Neurodynamics is the science of the relationships between mechanics and physiology of the nervous system. Simply put – it is the assessment and treatment of the physical health of the nervous system. Just as a joint moves and a muscle stretches, the nervous system also has physical properties that are essential for movement. You can examine these properties via nerve palpation and neurodynamic tests.

The nervous system is a continuum. A mechanical, electrical and chemical continuum exists in the nervous system. This is the basis of tests such as the slump test, where for example, the position of the neck will influence neural responses in the leg.

The neural continuum allows a differentiation between neural and non-neural tissues. For example, in the case of the slump test (see below), if neck extension which takes load off the nervous system eases evoked symptoms in the leg, then this provides some clinical data to suggest that there is a physical health issue in the nervous system.

The nervous system is usually behind, in front, or to the side of joint axes of movement. This means that the physical loading on the nervous system will be dictated by joint position. In the example shown of the Upper Limb Neurodynamic Test (ULNT), wrist extension, elbow extension, and shoulder abduction would be examples of movements which challenge the median nerve and the brachial plexus. If you know your anatomy, you could make up neurodynamic tests yourself.

Most neurodynamic tests are tests of the ability of the nervous system to elongate. The neighbouring structures (e.g. joint and muscle) which ‘contain’ the nervous system can sometimes pinch it. Wrist flexion is a test of the neural container around the median nerve at the carpal tunnel, and the Spurling’s test is an example of a cinch test for lower cervical nerve roots.

The strain and movement of the nervous system will be affected by the order in which the movement is taken up. For example, as illustrated, if you add ankle dorsiflexion and eversion and then perform a Straight Leg Raise (SLR) , a neurogenic problem in the tibial nerve at the ankle is more likely to be exposed than with other combinations.

There are probably two reasons for this: a more mechanical reason where the neural tissues are ‘borrowed’ from other areas and thus given more of a chance to be challenged, or perhaps the first movement is the one which takes priority in the patient’s consciousness.

A tensioner can be a vigorous technique which ‘pulls from both ends’ of the nervous system.
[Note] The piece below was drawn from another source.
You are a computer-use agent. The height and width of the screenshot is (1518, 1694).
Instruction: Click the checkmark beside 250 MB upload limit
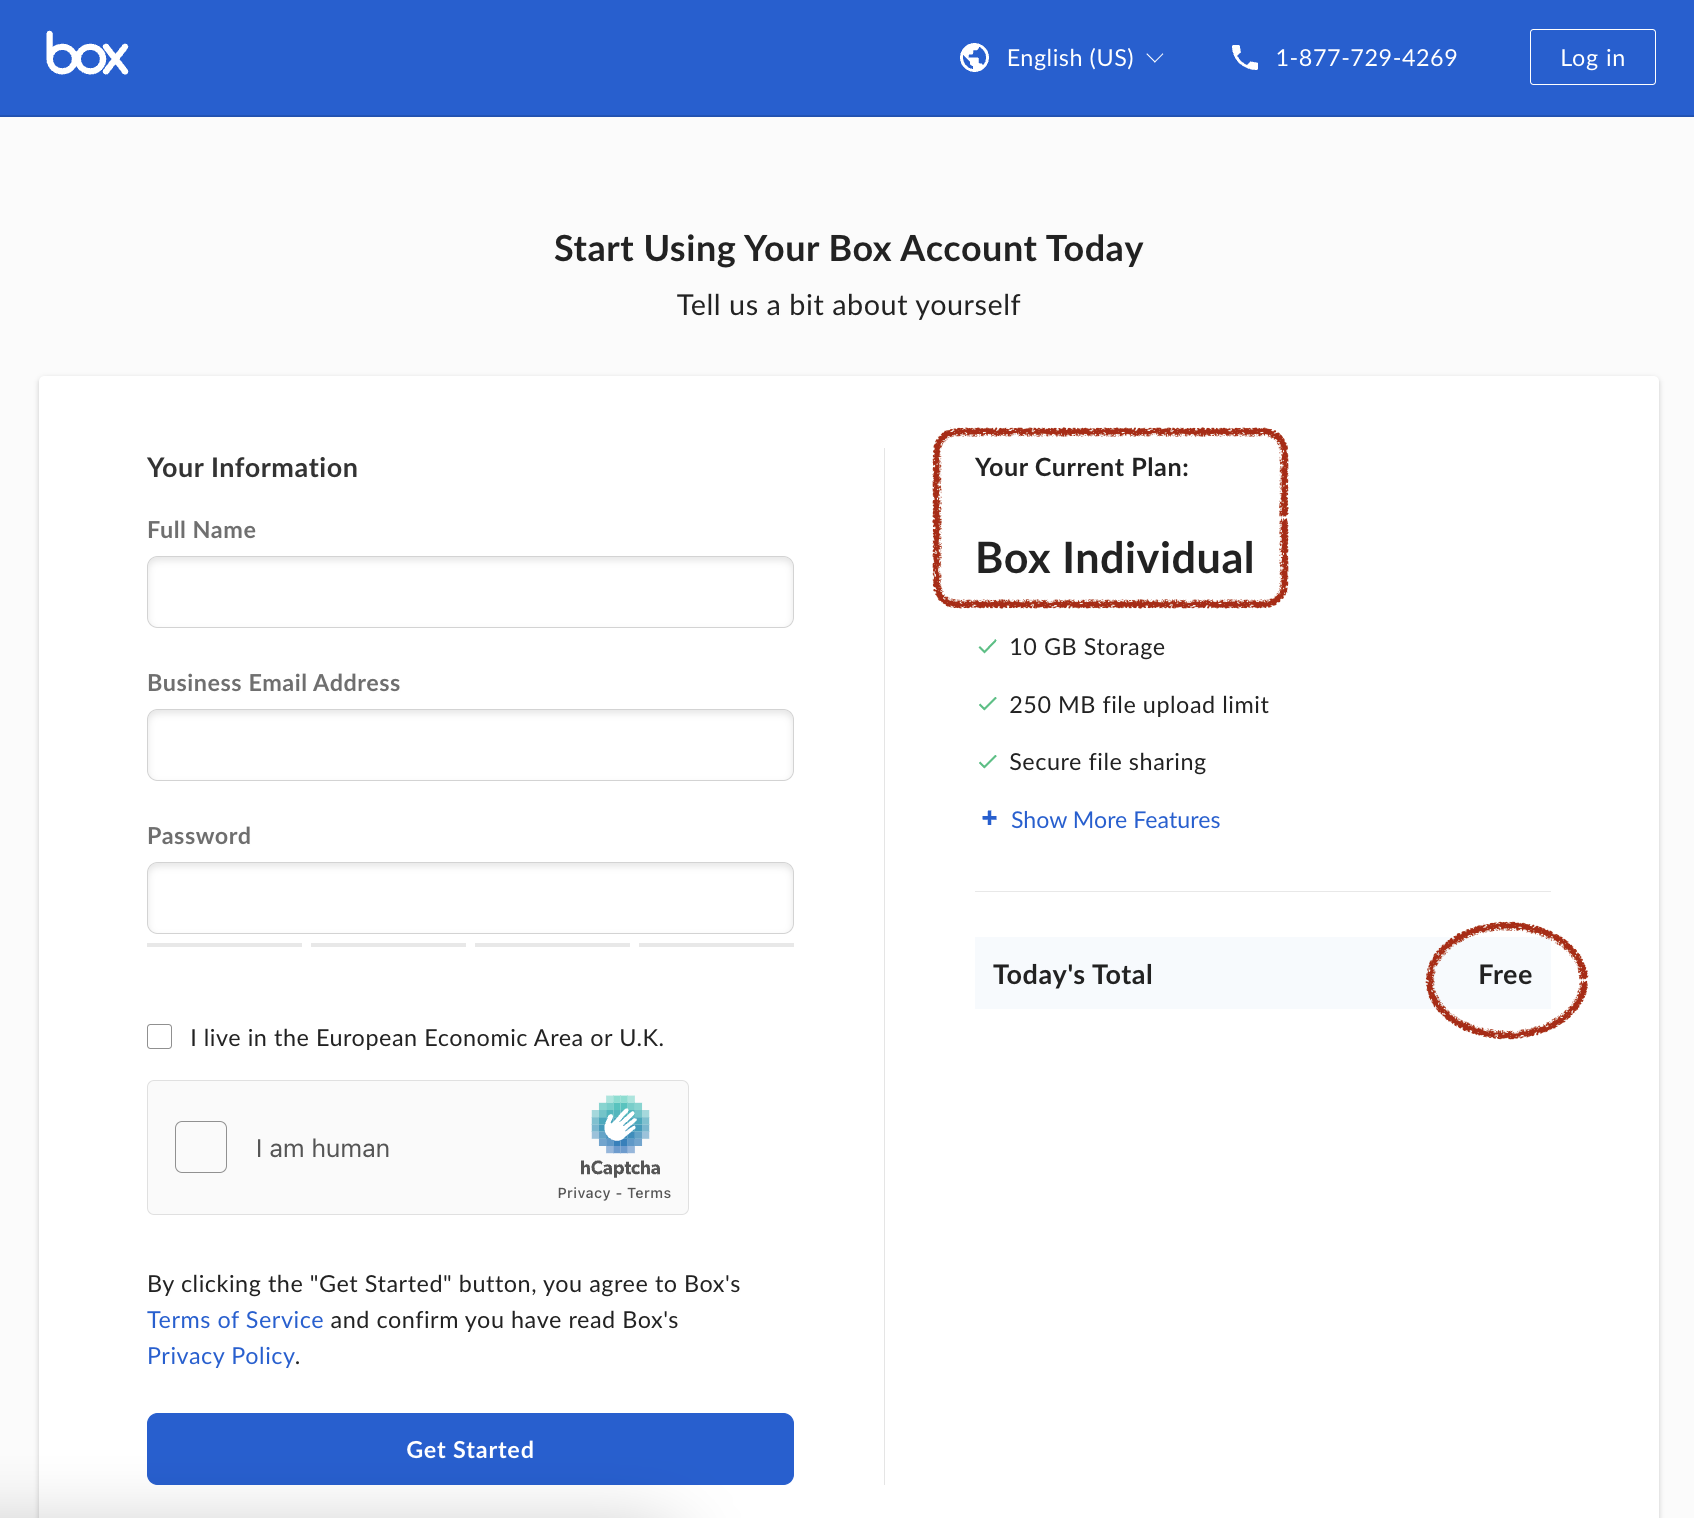pos(987,705)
A slider is a ‘flossing’ movement where tension is placed at one end of the system and slack at the other. Sliders provide a large amount of neural movement and are a neurally nonaggressive movement for anxious patients.

Remember that responses to these tests may not always be due to physical health issues in the nervous system. In some patients the sensitivity evoked during testing may be due to changes in the central nervous system.